IntelLabs / coach

Reinforcement Learning Coach by Intel AI Lab enables easy experimentation with state of the art Reinforcement Learning algorithms
https://intellabs.github.io/coach/
Apache License 2.0
2.32k stars 460 forks source link

Masking illegal actions #390

Open davidADSP opened 4 years ago

davidADSP commented 4 years ago

Is there any interface for masking illegal actions?

Ideally, I'd like the agent network to only apply the softmax over the set of legal moves (which can be calculated as function of the current state) and set all other action probabilities to zero (e.g. you cannot play on top of an existing marker in tic tac toe).

gal-leibovich commented 4 years ago

Hi @davidADSP,

Currently there is no such interface, although this is definitely something that can be useful, and can be implemented with some of the agents.

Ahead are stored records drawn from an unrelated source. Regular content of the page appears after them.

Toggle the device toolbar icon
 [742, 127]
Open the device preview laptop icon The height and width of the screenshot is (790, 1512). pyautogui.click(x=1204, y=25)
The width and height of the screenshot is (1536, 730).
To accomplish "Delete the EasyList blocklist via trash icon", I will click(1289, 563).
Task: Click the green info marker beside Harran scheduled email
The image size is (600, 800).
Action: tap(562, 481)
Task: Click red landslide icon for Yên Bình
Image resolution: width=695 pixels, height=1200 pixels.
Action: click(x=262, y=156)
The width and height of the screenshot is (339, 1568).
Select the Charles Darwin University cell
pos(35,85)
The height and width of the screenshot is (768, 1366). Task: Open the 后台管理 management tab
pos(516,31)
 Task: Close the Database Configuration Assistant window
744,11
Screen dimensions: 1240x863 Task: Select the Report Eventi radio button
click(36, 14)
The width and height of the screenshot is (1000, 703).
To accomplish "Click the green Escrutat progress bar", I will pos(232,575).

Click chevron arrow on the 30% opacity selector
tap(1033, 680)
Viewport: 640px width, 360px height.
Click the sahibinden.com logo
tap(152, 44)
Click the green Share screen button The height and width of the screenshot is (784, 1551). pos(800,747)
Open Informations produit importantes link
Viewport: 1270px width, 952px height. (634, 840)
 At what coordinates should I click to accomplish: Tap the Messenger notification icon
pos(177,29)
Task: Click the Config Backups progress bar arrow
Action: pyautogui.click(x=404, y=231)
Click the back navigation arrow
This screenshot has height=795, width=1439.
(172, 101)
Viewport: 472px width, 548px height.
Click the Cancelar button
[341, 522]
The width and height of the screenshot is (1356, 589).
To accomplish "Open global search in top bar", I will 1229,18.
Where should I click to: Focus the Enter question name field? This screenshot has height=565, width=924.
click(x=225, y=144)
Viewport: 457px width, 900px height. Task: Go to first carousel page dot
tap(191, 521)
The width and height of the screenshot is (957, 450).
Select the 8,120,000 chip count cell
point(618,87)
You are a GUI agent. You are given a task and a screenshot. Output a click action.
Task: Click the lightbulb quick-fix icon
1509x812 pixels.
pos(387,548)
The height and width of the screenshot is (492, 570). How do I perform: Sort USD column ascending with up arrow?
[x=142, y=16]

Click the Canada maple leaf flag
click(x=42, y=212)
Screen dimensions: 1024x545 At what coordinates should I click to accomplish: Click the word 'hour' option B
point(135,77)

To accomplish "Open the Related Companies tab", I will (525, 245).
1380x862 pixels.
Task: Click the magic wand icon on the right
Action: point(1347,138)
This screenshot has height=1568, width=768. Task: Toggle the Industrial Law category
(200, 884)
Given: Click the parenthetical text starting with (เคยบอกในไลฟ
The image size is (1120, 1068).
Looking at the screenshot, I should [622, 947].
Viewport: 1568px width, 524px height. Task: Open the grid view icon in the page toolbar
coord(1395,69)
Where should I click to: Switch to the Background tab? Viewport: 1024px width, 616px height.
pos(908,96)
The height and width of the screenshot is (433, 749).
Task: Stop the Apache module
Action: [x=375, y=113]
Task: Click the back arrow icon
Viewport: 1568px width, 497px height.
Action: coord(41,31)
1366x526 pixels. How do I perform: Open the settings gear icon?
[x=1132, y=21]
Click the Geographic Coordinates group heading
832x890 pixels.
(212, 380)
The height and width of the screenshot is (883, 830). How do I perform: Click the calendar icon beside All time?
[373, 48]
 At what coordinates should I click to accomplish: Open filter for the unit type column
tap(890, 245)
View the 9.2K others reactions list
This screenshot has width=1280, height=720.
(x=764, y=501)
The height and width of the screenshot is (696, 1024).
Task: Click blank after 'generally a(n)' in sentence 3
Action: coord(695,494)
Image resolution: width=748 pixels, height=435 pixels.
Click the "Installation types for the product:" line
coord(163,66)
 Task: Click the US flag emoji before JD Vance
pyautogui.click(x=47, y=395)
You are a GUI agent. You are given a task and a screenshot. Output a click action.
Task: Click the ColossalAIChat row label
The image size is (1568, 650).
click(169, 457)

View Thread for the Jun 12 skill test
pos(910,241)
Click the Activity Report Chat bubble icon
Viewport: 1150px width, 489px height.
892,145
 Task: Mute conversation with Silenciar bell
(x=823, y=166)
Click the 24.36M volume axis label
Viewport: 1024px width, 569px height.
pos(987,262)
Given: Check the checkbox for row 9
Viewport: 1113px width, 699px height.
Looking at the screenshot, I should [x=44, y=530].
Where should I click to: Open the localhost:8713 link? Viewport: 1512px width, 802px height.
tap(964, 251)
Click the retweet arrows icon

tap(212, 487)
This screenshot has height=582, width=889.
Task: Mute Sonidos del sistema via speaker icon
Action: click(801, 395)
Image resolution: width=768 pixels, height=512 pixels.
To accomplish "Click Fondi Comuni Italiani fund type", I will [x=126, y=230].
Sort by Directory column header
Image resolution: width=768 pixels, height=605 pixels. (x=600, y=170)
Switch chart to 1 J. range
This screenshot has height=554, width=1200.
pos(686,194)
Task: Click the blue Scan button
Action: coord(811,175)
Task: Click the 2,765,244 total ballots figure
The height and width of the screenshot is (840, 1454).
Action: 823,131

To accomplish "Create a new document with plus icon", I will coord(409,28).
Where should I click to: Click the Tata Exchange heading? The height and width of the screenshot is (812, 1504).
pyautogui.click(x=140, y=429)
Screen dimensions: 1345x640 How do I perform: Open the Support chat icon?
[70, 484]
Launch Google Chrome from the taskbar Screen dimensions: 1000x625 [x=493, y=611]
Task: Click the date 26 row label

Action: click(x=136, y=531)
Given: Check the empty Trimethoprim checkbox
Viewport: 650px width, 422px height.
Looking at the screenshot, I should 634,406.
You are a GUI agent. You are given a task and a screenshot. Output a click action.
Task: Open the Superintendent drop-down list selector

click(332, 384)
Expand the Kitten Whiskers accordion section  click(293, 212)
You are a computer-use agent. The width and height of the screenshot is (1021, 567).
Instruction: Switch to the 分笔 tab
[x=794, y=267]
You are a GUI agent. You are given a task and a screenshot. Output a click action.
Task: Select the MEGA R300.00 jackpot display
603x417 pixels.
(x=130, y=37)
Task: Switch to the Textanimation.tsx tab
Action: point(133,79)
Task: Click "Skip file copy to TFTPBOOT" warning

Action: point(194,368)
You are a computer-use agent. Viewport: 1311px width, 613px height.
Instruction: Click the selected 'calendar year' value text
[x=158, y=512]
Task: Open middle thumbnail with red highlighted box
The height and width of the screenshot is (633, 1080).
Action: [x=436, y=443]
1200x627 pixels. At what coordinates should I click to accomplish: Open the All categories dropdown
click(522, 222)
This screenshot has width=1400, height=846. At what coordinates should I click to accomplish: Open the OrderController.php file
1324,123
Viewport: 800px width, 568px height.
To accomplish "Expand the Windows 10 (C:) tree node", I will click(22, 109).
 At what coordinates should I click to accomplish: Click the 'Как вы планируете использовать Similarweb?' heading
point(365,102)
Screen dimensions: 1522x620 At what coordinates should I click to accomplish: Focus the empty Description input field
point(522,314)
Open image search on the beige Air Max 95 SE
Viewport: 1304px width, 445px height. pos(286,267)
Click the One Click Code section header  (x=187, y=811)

We might want to add such an interface in the future.

davidADSP commented 4 years ago

Ok thanks for the info. I guess at the moment I can try adding an extra list of valid_actions to the state dictionary that's returned by the environment. This list will then be available in the curr_state property of the agent, that's passed on to the choose_action method. The logic for masking actions can then be written in the choose_action method.

Would be great to have a proper interface for this though, most multi-player games have some form of move illegality baked into the environment, that the agent should use at action time to mask its output.